Danila Petrelli, Senior Data Manager at AI Sweden, presented how TrustLLM’s data strategy has evolved:
“The TrustLLM data strategy shouldn't be seen as a finished solution, but as a structured response to real constraints. We have built it as a path or a process, not an endpoint.”
Ethics-by-design approach
Laurynas Adomaitis from Department of Computer Science at RISE Research Institutes of Sweden introduced an ethics-by-design approach, positioning ethics as a process of ongoing dialogue. With tools for the method, developers are encouraged to reflect on and address potential ethical issues while developing the systems. The tool facilitates a dialogue which leads to internal insights and changes in the design. He stressed the complexity of ethical questions in AI, which often invoke deeper values such as justice, freedom, and autonomy.
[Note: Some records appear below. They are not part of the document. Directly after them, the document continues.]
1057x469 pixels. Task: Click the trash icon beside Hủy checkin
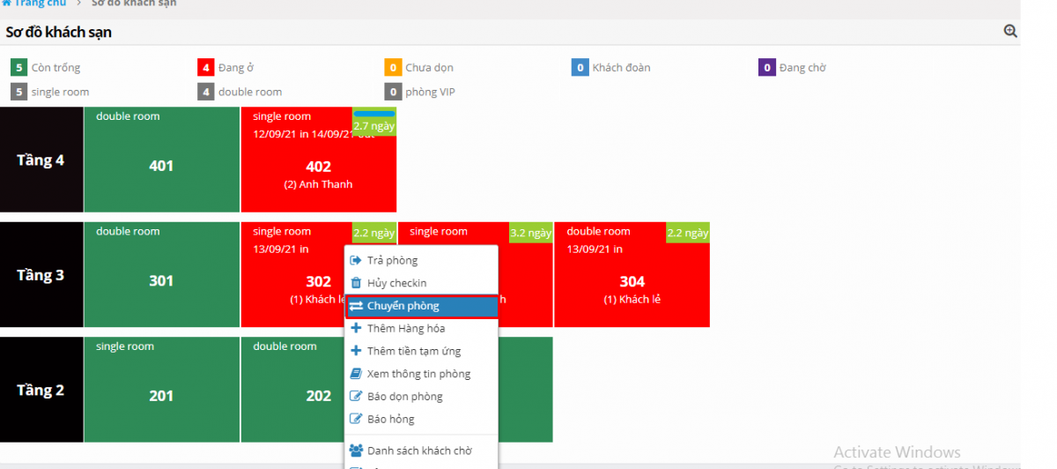click(356, 283)
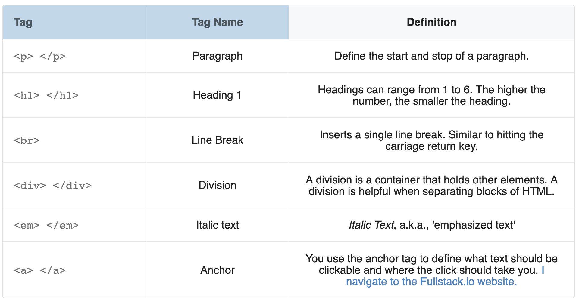Screen dimensions: 579x302
Task: Click the italic 'Italic Text' definition
Action: pyautogui.click(x=371, y=225)
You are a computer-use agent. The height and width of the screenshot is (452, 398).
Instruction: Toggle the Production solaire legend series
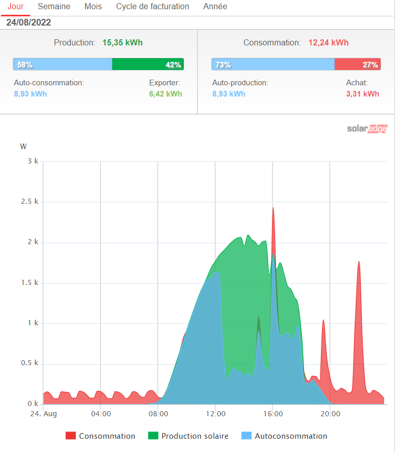tap(194, 436)
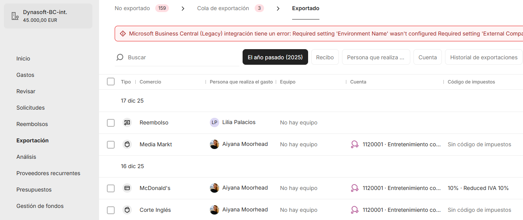Click the account mapping icon in Corte Inglés row

(x=355, y=210)
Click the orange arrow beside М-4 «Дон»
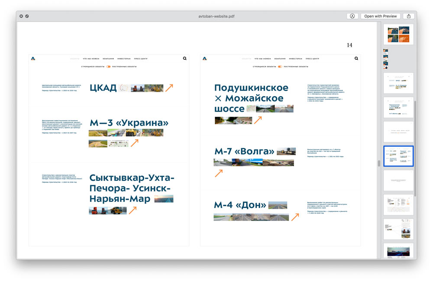This screenshot has width=433, height=281. point(295,217)
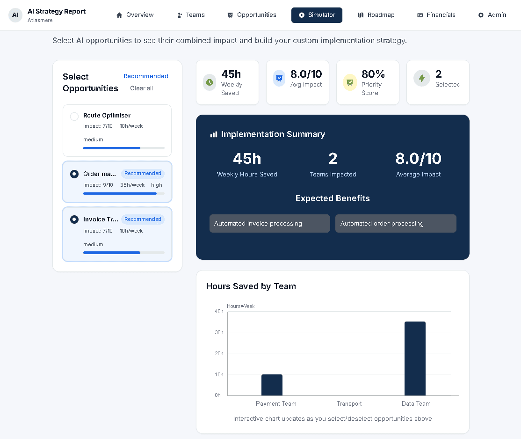
Task: Click the Priority Score ribbon icon
Action: [x=349, y=78]
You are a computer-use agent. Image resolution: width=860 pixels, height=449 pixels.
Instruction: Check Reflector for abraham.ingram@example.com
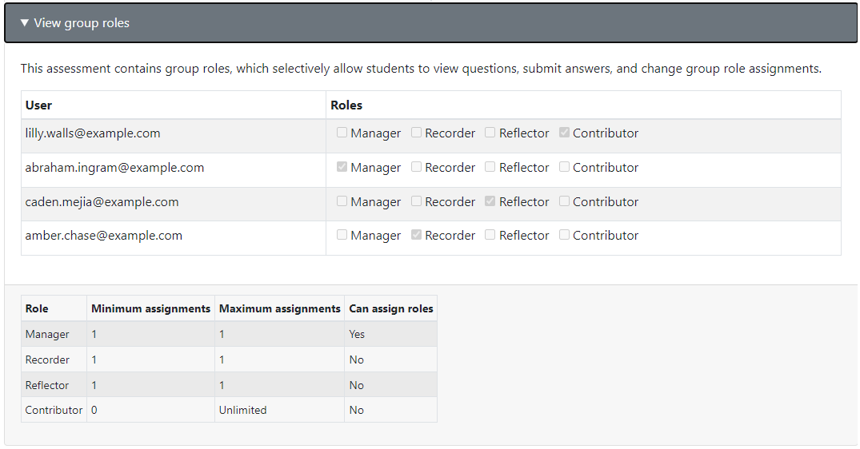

A panel discussion featuring Fredrik Heintz, Laurynas Adomaitis, Peter Strömbäck (External Ethics Advisory Board), and Billy Jörgensen (AI Sweden), moderated by Tohid Ardeshiri (TrustLLM project manager), concluded the seminar. Together, they explored the roles of regulation, responsibility, and cross-sector collaboration in building trustworthy AI.
Successful examples and courage
"All successful forward leaps in LLM development involved an innovation. We need to learn from these successful examples worldwide and most importantly have the courage to innovate ourselves in our data strategy and data usage within the European ethical and legal framework", Tohid Ardeshiri urges.